• **Work instructions**: From the data below, pull out each line that contains the word "Click".

• **Dataset excerpts**:
↓↓↓
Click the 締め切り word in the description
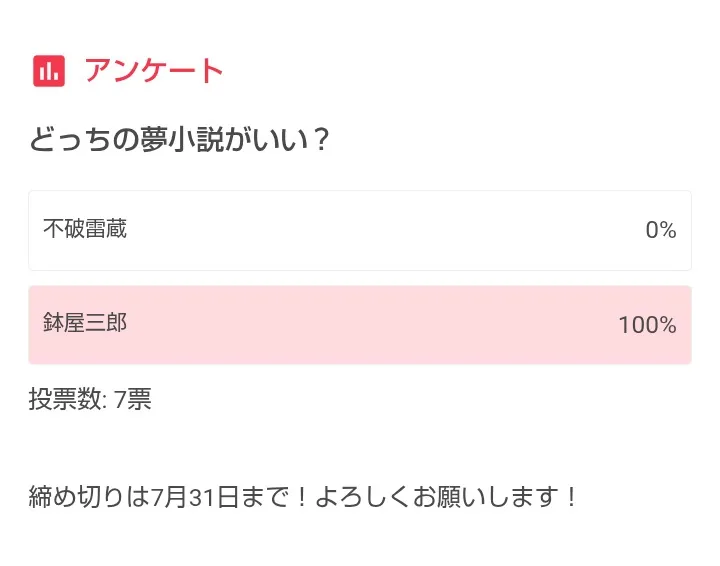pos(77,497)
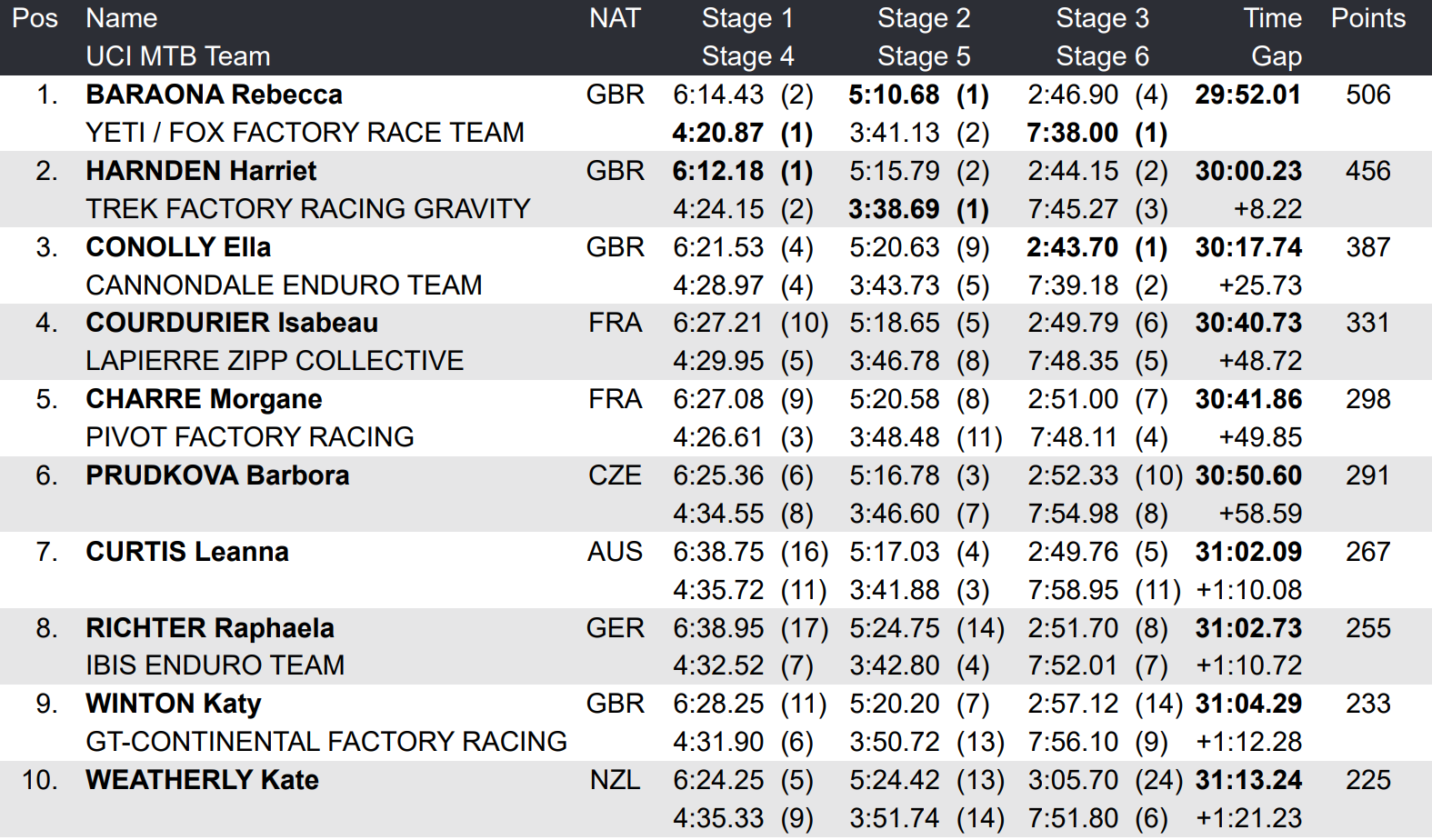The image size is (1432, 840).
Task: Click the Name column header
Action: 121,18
↑↑↑
↓↓↓
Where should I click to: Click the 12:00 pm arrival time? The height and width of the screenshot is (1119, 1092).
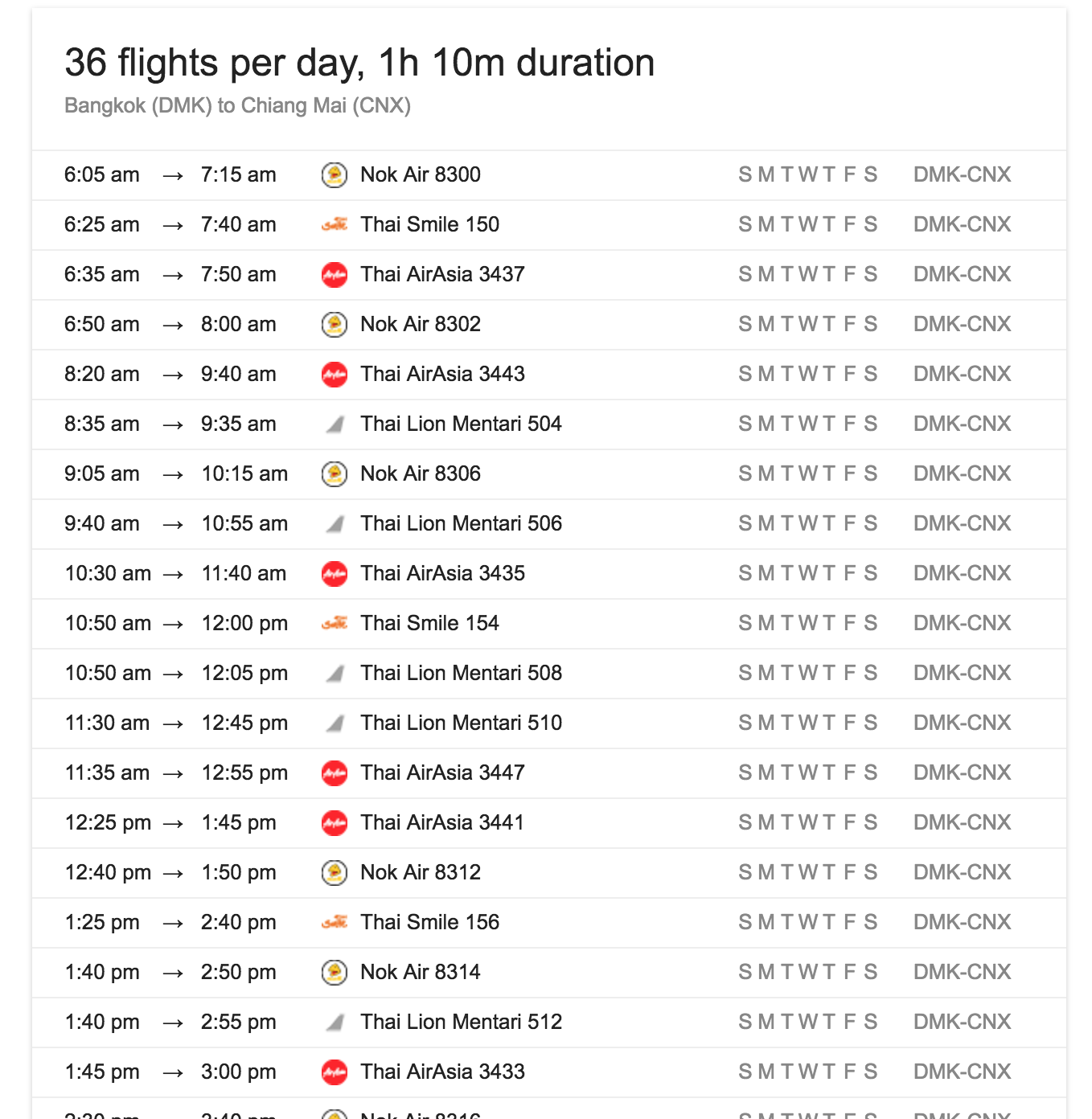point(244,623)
↑↑↑
↓↓↓
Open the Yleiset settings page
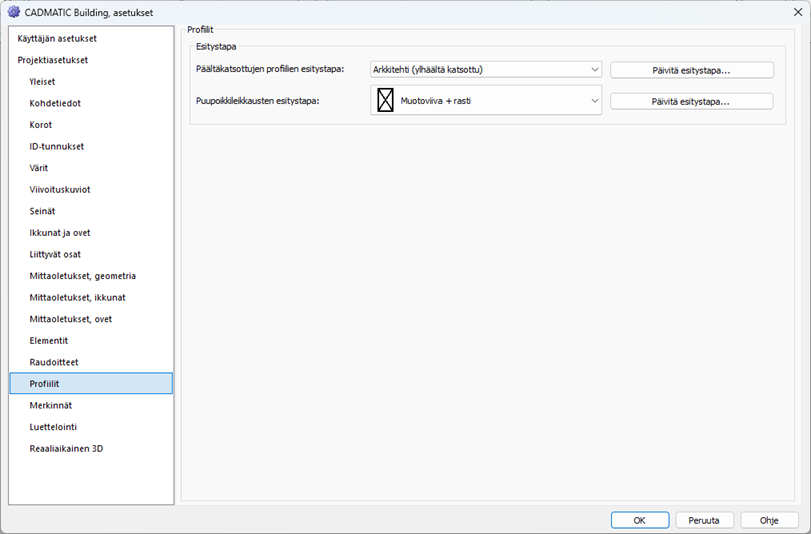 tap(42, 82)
↑↑↑
• **Output**:
Click the 締め切り word in the description
Task: Click the Name column header
Where should I click to: Click the 12:00 pm arrival time? The height and width of the screenshot is (1119, 1092).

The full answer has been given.